Thousands of medical patients and participants in medical trials must sign informed consent documentation. This is done to ensure that someone clearly understands what the trial or surgery may entail and what kinds of risks they're assuming. Their signatures and approvals to move ahead help give them information and protects your facility from claims of ignoring patient or trial candidate rights.
However, thousands of people who need to give your facility informed contact do not speak English fluently. In those cases, you still need to give them the important information they need. For that reason, translation services are essential. Ensure you ask translation companies these questions before contracting them for informed consent translation services.
1-Are Employees Native Speakers?
For important medical procedures and clinical trials, it's vital that the quality of the translations services you retain is exceptional. The vetting process translating companies use is worth knowing about. In particular, you may wish to use companies that only train native speakers. Native speakers don't have a language barrier when talking with patients and are likely to put them at ease.
2. Are Employees Trained to Meet FDA Standards?
The FDA typically has health literacy suggestions and guidelines that need to be followed when informed consent documents are given to patients. It's vital that whatever translation service you hire understands those requirements. For instance, one requirement is that information must be provided at a certain grade level in order to promote understanding; if your translators are translating your words into words that would be considered more difficult, it could be a problem. Ask about these guidelines and be sure that they're followed.
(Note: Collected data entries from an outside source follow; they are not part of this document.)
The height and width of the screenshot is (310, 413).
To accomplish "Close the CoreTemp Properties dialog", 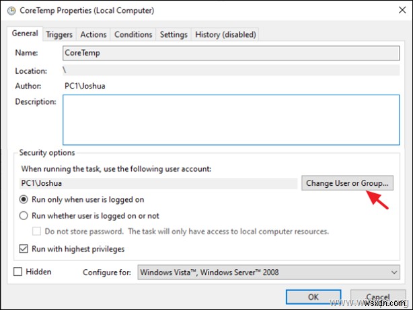I will (397, 11).
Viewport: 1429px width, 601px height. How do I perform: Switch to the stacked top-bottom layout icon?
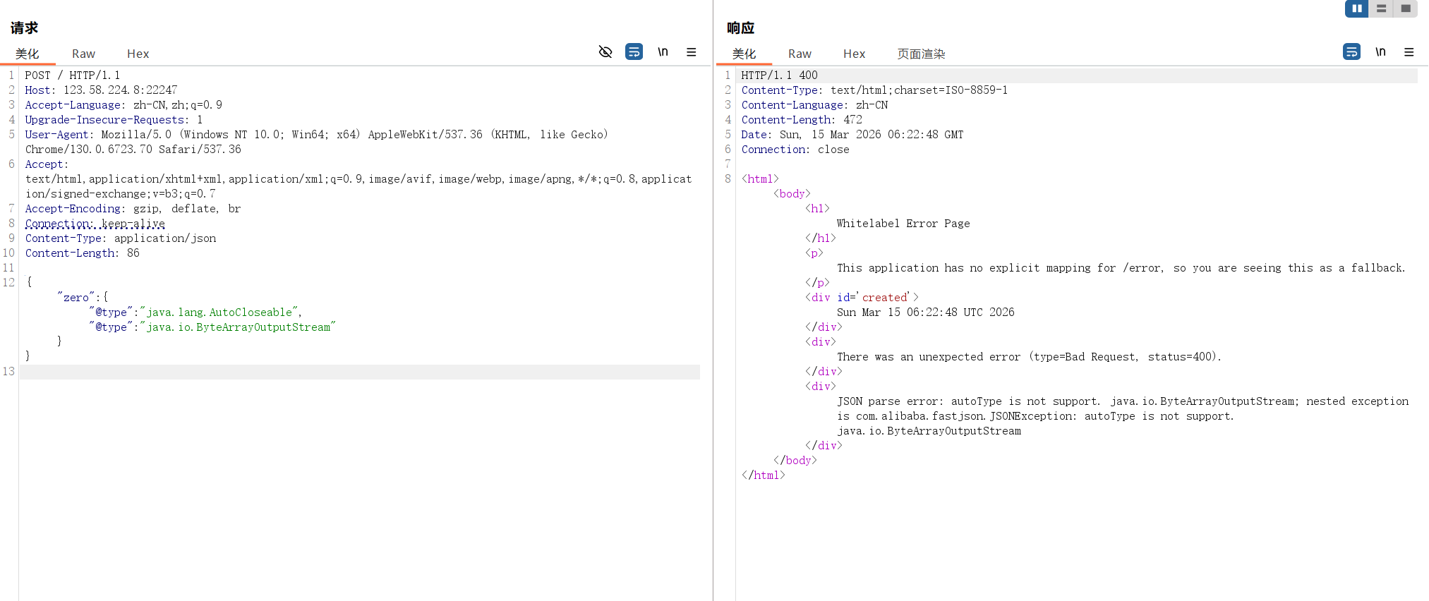1381,8

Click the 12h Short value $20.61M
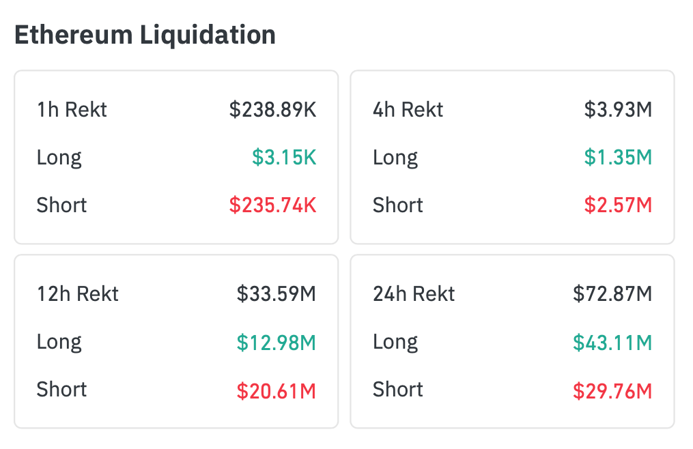pos(277,391)
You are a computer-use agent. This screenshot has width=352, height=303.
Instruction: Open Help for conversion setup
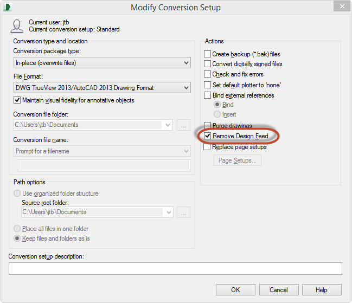click(322, 290)
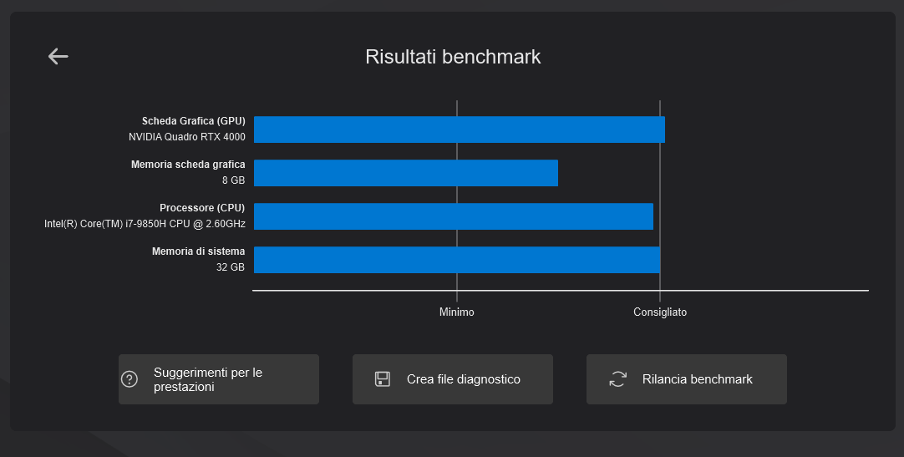Click the Scheda Grafica (GPU) heading label

pos(194,121)
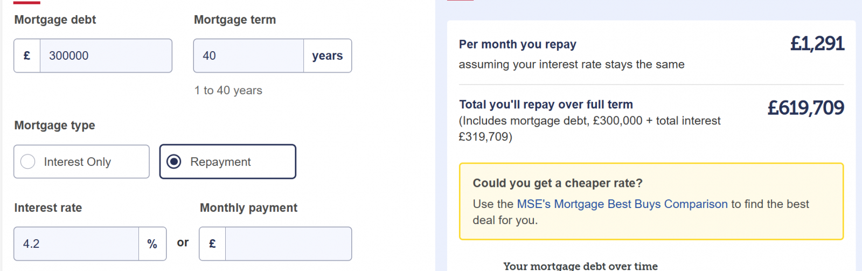Click the Mortgage term label
Viewport: 862px width, 271px height.
(x=235, y=20)
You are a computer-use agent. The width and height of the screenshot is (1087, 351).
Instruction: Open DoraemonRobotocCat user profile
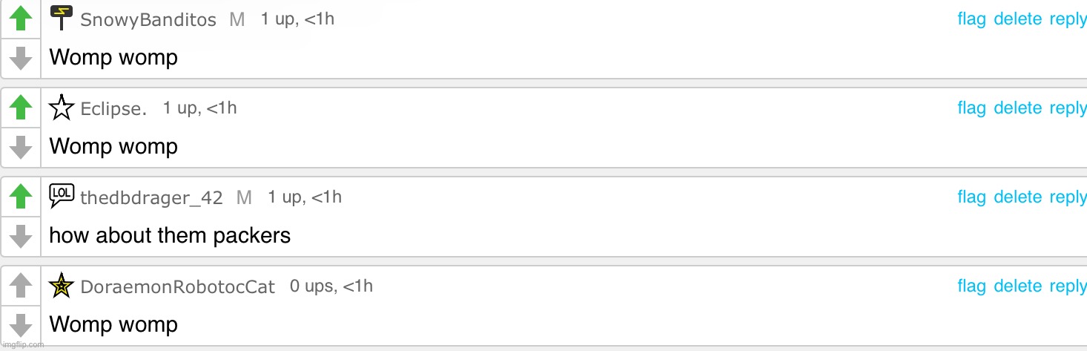coord(177,287)
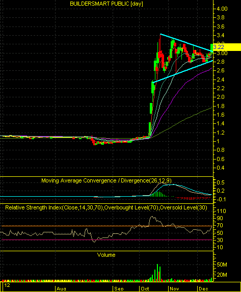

3-Can They Create a Glossary?
If you plan on an ongoing relationship with a translation service for any informed consent documentation or interviews, it's important that any translators paired with your facility understand both your industry and jargon that may be specific to your own institution. It's worthwhile to have the translation company draw up a rudimentary glossary of terms that each translator can rely on to provide the most accurate translations of the details that must be shared with each individual patient. The glossary should be updated periodically and reviewed by managers both at the translation company and your own facility so that all sides are sure that information will be both clear and understandable for patients.
Help your patients and facility remain transparent and law-abiding with regards to informed consent; ask these questions. Translation services will allow you to adequately serve all of your patients so that you can get on with the medical work at hand.